Microcircuits

Why

In this arm of the research in the lab we aim to provide insights into description of human neocortical microcircuitry. We have shown before that coordinated population activity (within theta frequency range) in different cortical layers can be related to one another (be synchronized), suggesting that the oscillatory activity is a signature that modulates the activity (excitability) within the layers. We therefore are interested to investigate the functional interconnectivity between layers that allows for such a coordination between layers. To achieve that we are developing a framework for high-throughput functional mapping of single units in human cortical slices in-vitro [and in-vivo].

What

We hypothesize that classes of neurons in the human cortex can be identified based on: 1) Waveform features of the extracellular spikes 2) The temporal patterns of the spikes, and 3) Their laminar organization; which we call Functional or spiking phenotypes of neurons. We further hypothesize that the long-range functional connectivity between different laminae as well as intralaminar connections can be estimated using single unit activity.

How

Using planar multi electrode arrays, we are recording simultaneous extracellular potentials from large scale networks (i.e. covering all the cortical layers and across a few cortical columns) with high temporal resolution which allows for extracting single unit activity in a non-invasive manner compared to intracellular recordings. The experimental setup provides us with further opportunity of pharamacological intervention to influence network dynamics. In transgenic animal models we have the potential of targeted stimulation or silencing of candidate neurons (electrical or optogenetic interventions).  The extracted single unit activity in either baseline or stimulated scenarios is analyzed based on waveform features as well as temporal features. The electrodes are then registered on the histological image of the slice to find the laminar location of the identified units. Spike timing data is further analyzed to compute the relationship of units to each other based on information theoretic measures.

Current

1. The first critical step is to extract single unit activity from the extracellular recordings. Analysis of data generated by simultaneous recording from many electrodes is a critical step. We are developing a high throughput algorithm to produce reliable single unit activity.
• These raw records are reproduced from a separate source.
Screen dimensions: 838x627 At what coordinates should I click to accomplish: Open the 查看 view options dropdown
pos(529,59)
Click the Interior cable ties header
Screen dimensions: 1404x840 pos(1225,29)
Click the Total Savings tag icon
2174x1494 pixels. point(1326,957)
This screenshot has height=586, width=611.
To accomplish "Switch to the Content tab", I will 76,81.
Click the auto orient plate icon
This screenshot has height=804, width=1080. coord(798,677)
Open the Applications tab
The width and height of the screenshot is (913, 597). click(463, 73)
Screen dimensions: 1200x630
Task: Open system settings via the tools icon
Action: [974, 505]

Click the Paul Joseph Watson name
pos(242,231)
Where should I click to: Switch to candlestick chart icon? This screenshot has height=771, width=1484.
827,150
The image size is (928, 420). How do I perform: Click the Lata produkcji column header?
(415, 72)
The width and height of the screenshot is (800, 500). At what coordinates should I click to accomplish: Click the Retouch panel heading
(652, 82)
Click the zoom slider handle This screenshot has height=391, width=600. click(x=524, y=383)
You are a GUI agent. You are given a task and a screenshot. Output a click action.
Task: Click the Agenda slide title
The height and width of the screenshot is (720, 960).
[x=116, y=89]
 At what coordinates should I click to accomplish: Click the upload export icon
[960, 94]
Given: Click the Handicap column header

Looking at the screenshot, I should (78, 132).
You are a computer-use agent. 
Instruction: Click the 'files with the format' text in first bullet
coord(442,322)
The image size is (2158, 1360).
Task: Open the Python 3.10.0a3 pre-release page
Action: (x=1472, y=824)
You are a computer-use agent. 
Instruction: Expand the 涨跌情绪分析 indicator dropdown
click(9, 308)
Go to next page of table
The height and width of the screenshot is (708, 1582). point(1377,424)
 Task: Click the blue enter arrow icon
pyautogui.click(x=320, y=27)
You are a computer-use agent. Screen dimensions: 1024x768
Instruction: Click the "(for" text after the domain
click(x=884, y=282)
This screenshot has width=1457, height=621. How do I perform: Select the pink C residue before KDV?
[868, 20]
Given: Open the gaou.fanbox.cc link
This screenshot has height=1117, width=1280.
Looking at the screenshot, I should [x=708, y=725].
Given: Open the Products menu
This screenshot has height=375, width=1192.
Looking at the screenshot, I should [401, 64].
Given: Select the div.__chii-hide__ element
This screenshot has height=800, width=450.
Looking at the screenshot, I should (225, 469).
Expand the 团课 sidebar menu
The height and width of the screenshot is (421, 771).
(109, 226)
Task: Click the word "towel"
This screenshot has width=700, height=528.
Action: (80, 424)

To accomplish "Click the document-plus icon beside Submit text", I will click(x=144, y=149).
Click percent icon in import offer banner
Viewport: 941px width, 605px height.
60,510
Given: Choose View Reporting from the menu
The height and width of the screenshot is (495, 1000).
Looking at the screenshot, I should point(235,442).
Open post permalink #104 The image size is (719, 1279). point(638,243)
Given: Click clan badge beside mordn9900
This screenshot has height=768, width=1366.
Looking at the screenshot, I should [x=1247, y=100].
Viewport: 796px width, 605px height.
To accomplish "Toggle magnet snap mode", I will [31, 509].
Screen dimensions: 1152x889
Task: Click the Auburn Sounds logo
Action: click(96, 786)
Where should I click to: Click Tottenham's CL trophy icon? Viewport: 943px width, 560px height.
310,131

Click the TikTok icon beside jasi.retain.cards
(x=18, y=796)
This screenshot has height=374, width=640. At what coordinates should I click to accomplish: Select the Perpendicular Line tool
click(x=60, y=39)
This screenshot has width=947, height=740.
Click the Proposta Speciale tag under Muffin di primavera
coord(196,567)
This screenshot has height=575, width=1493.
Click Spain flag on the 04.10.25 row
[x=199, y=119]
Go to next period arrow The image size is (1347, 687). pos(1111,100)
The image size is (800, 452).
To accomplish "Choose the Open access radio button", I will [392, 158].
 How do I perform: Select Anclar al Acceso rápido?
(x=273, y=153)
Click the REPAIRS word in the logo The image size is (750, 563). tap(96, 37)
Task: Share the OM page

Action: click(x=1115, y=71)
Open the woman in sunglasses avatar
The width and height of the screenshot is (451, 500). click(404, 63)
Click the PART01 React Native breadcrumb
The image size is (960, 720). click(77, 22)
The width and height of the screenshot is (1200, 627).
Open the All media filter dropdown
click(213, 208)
In particular, we are investigating the mathematical limits of reliable clustering of putative neurons from the noisy extracellular activity (that we know it has signatures of action potentials but is also formed by other sources). In the same line of research, in collaboration with Prof. Bezdek, we attempt to implement machine learning approaches such as assessing cluster tendency in the neuronal spike data in high dimensional space to the reliability of the clustering algorithm.
2. A key element of this project is the reliable localization of the recordings (hence the identified units) on slice that registers each unit to a cortical layer. Therefore, we are developing a substitute for histology processing of the slice by using optical coherent tomography (OCT) that will let us avoid further sectioning and damages of the slice. This technique has the potential to be used on-line with recording the fresh tissue.